The truth about editing
It’s always easier to edit a document than start from scratch, right? Wrong. It’s often easier, yes. Starting words can be useful, but sometimes working from a draft can actually hold you back. Like most things, the trick is knowing when to hold ‘em, when to fold ‘em, and when to walk away.
When you jump straight into editing mode, you can fall into some common traps. Things like poor structure, missing content and ignoring the needs of the reader can be hard to spot when you’re focused on correcting bad spelling. In the rush to get the job done, it’s also easy to re-use jargon and lazy language that would be better off in the bin. This means the prize at the end (an engaging, user-friendly or persuasive document) can actually take you longer to write and be harder to achieve.
So what’s the answer?
When editing, I try to resist the temptation to jump in and start copyediting before I’ve run the piece through a simple checklist:
1. Who are my readers?
2. What are their needs and questions?
3. What am I asking them to do?
4. What information do they need to do this?
5. Is there a clear/engaging/persuasive/credible call to action?

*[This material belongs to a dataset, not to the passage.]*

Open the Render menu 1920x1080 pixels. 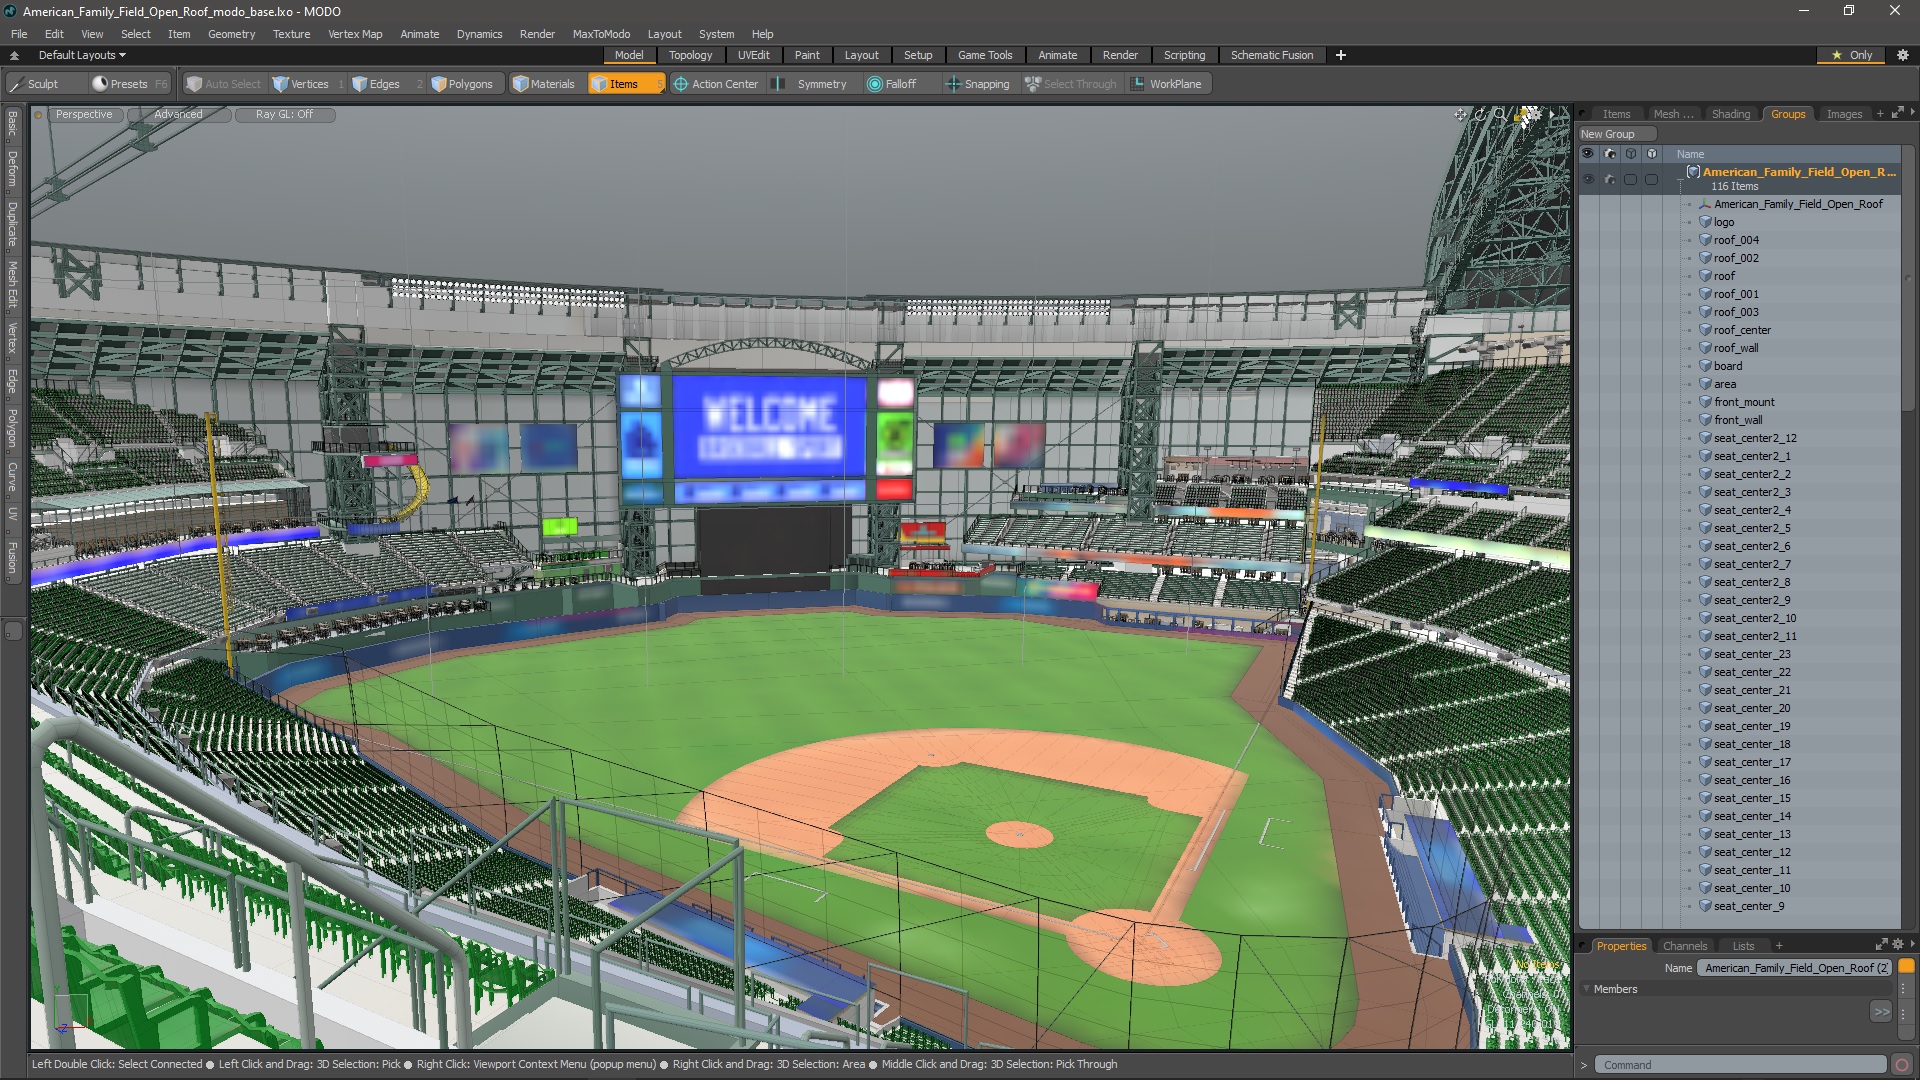(x=537, y=33)
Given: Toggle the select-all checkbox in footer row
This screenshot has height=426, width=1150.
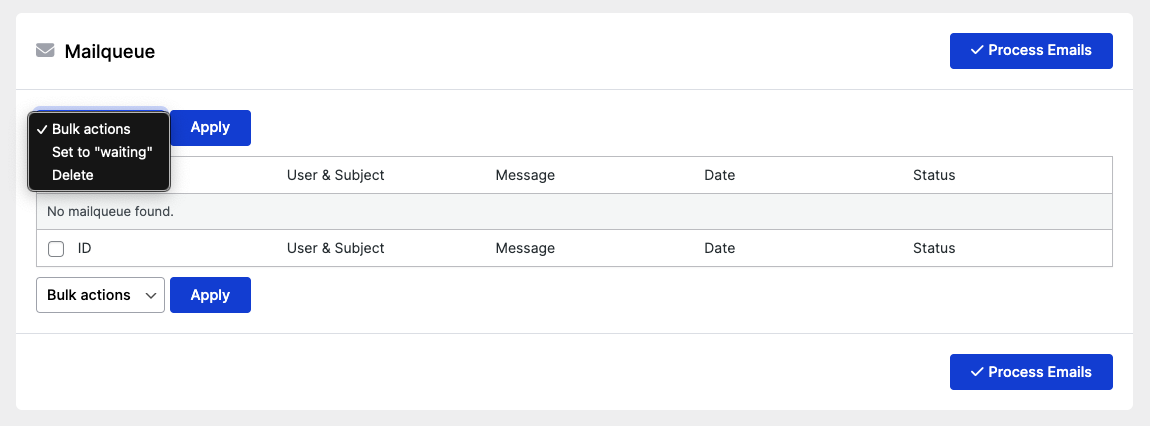Looking at the screenshot, I should coord(56,249).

Often in business writing, structure is your ace card. Get this bit right, and the writing and editing becomes much easier. Of course, structuring isn’t just about having an outline and sticking to it. Structuring takes place at every level – page, section, heading, paragraph, sentence – and needs to be checked again as part of the editing process to make sure it ‘works’.
“But what about my deadline? I haven’t got time for this #@%$!”
I hear you. Deadlines are important. But a good structure will save time in the long run by giving you confidence that you’re playing with the right cards in the first place.